Task prompt - No record may be omitted; give all of them again exactly.

Data provided -
*-*-*

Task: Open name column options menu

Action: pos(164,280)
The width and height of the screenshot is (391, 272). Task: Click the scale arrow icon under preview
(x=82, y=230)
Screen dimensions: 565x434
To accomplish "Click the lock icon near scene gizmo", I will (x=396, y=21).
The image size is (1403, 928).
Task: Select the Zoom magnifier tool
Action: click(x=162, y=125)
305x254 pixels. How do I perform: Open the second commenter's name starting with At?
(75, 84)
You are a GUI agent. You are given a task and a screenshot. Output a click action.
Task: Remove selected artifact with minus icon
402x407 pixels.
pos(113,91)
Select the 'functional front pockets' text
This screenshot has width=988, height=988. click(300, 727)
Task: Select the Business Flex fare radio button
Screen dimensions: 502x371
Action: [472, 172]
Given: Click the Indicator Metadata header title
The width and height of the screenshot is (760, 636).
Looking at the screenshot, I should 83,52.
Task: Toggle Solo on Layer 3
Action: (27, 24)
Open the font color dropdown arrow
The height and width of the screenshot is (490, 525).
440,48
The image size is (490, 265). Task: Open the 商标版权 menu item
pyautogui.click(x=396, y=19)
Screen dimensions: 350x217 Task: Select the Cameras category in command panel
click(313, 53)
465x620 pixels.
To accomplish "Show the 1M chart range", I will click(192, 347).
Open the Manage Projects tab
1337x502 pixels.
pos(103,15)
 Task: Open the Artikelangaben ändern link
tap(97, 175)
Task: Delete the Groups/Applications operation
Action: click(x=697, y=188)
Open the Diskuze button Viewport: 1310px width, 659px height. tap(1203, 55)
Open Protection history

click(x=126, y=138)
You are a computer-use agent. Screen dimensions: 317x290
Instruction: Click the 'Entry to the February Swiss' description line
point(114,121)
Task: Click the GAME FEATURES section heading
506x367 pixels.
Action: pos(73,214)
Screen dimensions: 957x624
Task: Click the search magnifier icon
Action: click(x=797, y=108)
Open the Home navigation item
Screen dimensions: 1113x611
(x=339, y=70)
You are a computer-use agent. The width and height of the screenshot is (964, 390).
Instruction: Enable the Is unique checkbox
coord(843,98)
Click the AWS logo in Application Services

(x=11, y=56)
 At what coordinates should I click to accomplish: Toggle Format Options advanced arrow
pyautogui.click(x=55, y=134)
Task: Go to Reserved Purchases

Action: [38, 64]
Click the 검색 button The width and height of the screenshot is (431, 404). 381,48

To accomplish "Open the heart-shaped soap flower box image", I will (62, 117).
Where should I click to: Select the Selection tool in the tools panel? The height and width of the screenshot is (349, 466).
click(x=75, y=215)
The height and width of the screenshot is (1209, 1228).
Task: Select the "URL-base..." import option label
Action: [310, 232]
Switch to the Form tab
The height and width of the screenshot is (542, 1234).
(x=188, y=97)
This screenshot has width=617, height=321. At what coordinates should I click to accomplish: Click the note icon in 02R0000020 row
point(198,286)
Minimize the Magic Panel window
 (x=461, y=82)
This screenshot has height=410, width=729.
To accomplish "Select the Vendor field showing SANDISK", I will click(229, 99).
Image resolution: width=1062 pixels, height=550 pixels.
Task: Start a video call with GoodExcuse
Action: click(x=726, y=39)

*-*-*

Exercise result -
Task: Open name column options menu

Action: pos(164,280)
The width and height of the screenshot is (391, 272). Task: Click the scale arrow icon under preview
(x=82, y=230)
Screen dimensions: 565x434
To accomplish "Click the lock icon near scene gizmo", I will (x=396, y=21).
The image size is (1403, 928).
Task: Select the Zoom magnifier tool
Action: click(x=162, y=125)
305x254 pixels. How do I perform: Open the second commenter's name starting with At?
(75, 84)
You are a GUI agent. You are given a task and a screenshot. Output a click action.
Task: Remove selected artifact with minus icon
402x407 pixels.
pos(113,91)
Select the 'functional front pockets' text
This screenshot has width=988, height=988. click(300, 727)
Task: Select the Business Flex fare radio button
Screen dimensions: 502x371
Action: [472, 172]
Given: Click the Indicator Metadata header title
The width and height of the screenshot is (760, 636).
Looking at the screenshot, I should 83,52.
Task: Toggle Solo on Layer 3
Action: (27, 24)
Open the font color dropdown arrow
The height and width of the screenshot is (490, 525).
440,48
The image size is (490, 265). Task: Open the 商标版权 menu item
pyautogui.click(x=396, y=19)
Screen dimensions: 350x217 Task: Select the Cameras category in command panel
click(313, 53)
465x620 pixels.
To accomplish "Show the 1M chart range", I will click(192, 347).
Open the Manage Projects tab
1337x502 pixels.
pos(103,15)
 Task: Open the Artikelangaben ändern link
tap(97, 175)
Task: Delete the Groups/Applications operation
Action: click(x=697, y=188)
Open the Diskuze button Viewport: 1310px width, 659px height. tap(1203, 55)
Open Protection history

click(x=126, y=138)
You are a computer-use agent. Screen dimensions: 317x290
Instruction: Click the 'Entry to the February Swiss' description line
point(114,121)
Task: Click the GAME FEATURES section heading
506x367 pixels.
Action: pos(73,214)
Screen dimensions: 957x624
Task: Click the search magnifier icon
Action: click(x=797, y=108)
Open the Home navigation item
Screen dimensions: 1113x611
(x=339, y=70)
You are a computer-use agent. The width and height of the screenshot is (964, 390).
Instruction: Enable the Is unique checkbox
coord(843,98)
Click the AWS logo in Application Services

(x=11, y=56)
 At what coordinates should I click to accomplish: Toggle Format Options advanced arrow
pyautogui.click(x=55, y=134)
Task: Go to Reserved Purchases

Action: [38, 64]
Click the 검색 button The width and height of the screenshot is (431, 404). 381,48

To accomplish "Open the heart-shaped soap flower box image", I will (62, 117).
Where should I click to: Select the Selection tool in the tools panel? The height and width of the screenshot is (349, 466).
click(x=75, y=215)
The height and width of the screenshot is (1209, 1228).
Task: Select the "URL-base..." import option label
Action: [310, 232]
Switch to the Form tab
The height and width of the screenshot is (542, 1234).
(x=188, y=97)
This screenshot has width=617, height=321. At what coordinates should I click to accomplish: Click the note icon in 02R0000020 row
point(198,286)
Minimize the Magic Panel window
 (x=461, y=82)
This screenshot has height=410, width=729.
To accomplish "Select the Vendor field showing SANDISK", I will click(229, 99).
Image resolution: width=1062 pixels, height=550 pixels.
Task: Start a video call with GoodExcuse
Action: click(x=726, y=39)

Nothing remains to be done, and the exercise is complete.